Entries are made by the page number of the item in the notes followed by the date of the item shown in parentheses. For example, in the entry "Cooking apparatus, 1235 (1856)", 1235 is the page number of the item and (1856) is the date of the item.
General information about the Public Hospital is listed under "asylum."
Entries such as [Building A] refer to buildings designated by arbitrary code letters in the text of the report.

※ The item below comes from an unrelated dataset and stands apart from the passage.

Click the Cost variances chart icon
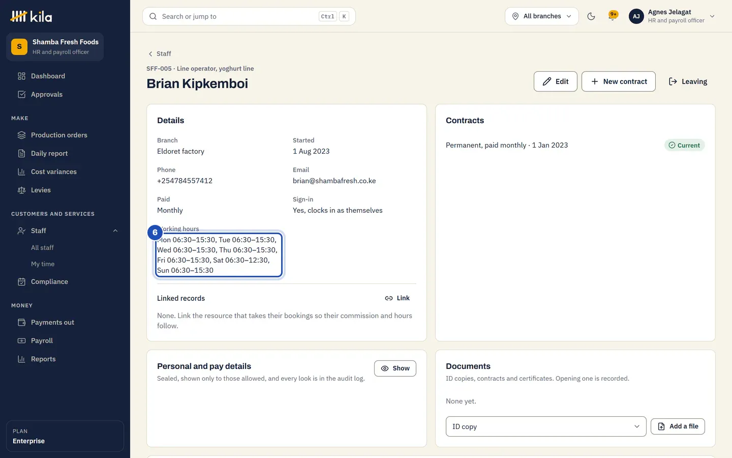The image size is (732, 458). (21, 172)
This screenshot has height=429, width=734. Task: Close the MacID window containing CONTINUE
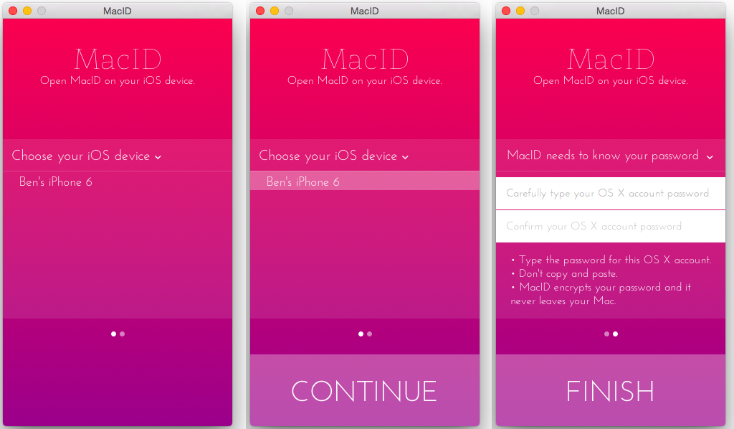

A site plan and key to the code is located inside the front cover of the index.
See individual buildings for entries which have been identified with a particular building. For information on specific parts of buildings see entries under basements, closets, pipes, windows, etc.
Sub-entries are generally chronological.
The notes of extracts from the minutes of the directors were indexed through the year 1890. Although the notes include copies of annual reports through the year 1900, references in the annual reports were included in the index only through the year 1888.
Despite its obvious limitations we feel the index could be sufficiently useful to persons interested in details of the iii erection and furnishing of buildings at the Public Hospital to warrant this typed copy.